Render every line of the data below as a Markdown table with the columns Row and Line, numbering the rows in order and omitting blank lines.
--- start of Exercise material ---
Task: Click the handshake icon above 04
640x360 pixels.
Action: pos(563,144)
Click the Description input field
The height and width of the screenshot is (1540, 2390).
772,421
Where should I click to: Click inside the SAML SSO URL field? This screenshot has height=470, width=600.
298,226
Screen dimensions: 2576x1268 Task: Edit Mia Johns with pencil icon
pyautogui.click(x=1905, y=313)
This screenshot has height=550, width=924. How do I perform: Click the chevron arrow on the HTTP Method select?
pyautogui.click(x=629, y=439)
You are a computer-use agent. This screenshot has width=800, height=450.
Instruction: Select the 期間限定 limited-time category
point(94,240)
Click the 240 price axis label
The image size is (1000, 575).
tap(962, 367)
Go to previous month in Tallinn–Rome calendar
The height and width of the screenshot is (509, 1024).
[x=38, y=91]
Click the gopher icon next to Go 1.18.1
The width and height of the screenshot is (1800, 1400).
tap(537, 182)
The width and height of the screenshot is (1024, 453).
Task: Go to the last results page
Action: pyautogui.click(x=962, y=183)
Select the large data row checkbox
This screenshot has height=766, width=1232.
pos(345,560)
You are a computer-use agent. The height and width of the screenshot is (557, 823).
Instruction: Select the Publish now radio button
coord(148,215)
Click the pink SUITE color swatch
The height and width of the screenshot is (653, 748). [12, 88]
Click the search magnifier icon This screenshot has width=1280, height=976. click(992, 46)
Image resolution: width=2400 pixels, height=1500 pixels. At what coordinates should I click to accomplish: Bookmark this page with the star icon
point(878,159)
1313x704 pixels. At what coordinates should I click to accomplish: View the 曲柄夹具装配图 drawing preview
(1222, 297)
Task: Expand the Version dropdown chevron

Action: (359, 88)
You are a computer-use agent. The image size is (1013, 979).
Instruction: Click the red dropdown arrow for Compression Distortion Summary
--- end of Exercise material ---
- **Response**:
| Row | Line |
|---|---|
| 1 | Task: Click the handshake icon above 04 |
| 2 | 640x360 pixels. |
| 3 | Action: pos(563,144) |
| 4 | Click the Description input field |
| 5 | The height and width of the screenshot is (1540, 2390). |
| 6 | 772,421 |
| 7 | Where should I click to: Click inside the SAML SSO URL field? This screenshot has height=470, width=600. |
| 8 | 298,226 |
| 9 | Screen dimensions: 2576x1268 Task: Edit Mia Johns with pencil icon |
| 10 | pyautogui.click(x=1905, y=313) |
| 11 | This screenshot has height=550, width=924. How do I perform: Click the chevron arrow on the HTTP Method select? |
| 12 | pyautogui.click(x=629, y=439) |
| 13 | You are a computer-use agent. This screenshot has width=800, height=450. |
| 14 | Instruction: Select the 期間限定 limited-time category |
| 15 | point(94,240) |
| 16 | Click the 240 price axis label |
| 17 | The image size is (1000, 575). |
| 18 | tap(962, 367) |
| 19 | Go to previous month in Tallinn–Rome calendar |
| 20 | The height and width of the screenshot is (509, 1024). |
| 21 | [x=38, y=91] |
| 22 | Click the gopher icon next to Go 1.18.1 |
| 23 | The width and height of the screenshot is (1800, 1400). |
| 24 | tap(537, 182) |
| 25 | The width and height of the screenshot is (1024, 453). |
| 26 | Task: Go to the last results page |
| 27 | Action: pyautogui.click(x=962, y=183) |
| 28 | Select the large data row checkbox |
| 29 | This screenshot has height=766, width=1232. |
| 30 | pos(345,560) |
| 31 | You are a computer-use agent. The height and width of the screenshot is (557, 823). |
| 32 | Instruction: Select the Publish now radio button |
| 33 | coord(148,215) |
| 34 | Click the pink SUITE color swatch |
| 35 | The height and width of the screenshot is (653, 748). [12, 88] |
| 36 | Click the search magnifier icon This screenshot has width=1280, height=976. click(992, 46) |
| 37 | Image resolution: width=2400 pixels, height=1500 pixels. At what coordinates should I click to accomplish: Bookmark this page with the star icon |
| 38 | point(878,159) |
| 39 | 1313x704 pixels. At what coordinates should I click to accomplish: View the 曲柄夹具装配图 drawing preview |
| 40 | (1222, 297) |
| 41 | Task: Expand the Version dropdown chevron |
| 42 | Action: (359, 88) |
| 43 | You are a computer-use agent. The image size is (1013, 979). |
| 44 | Instruction: Click the red dropdown arrow for Compression Distortion Summary |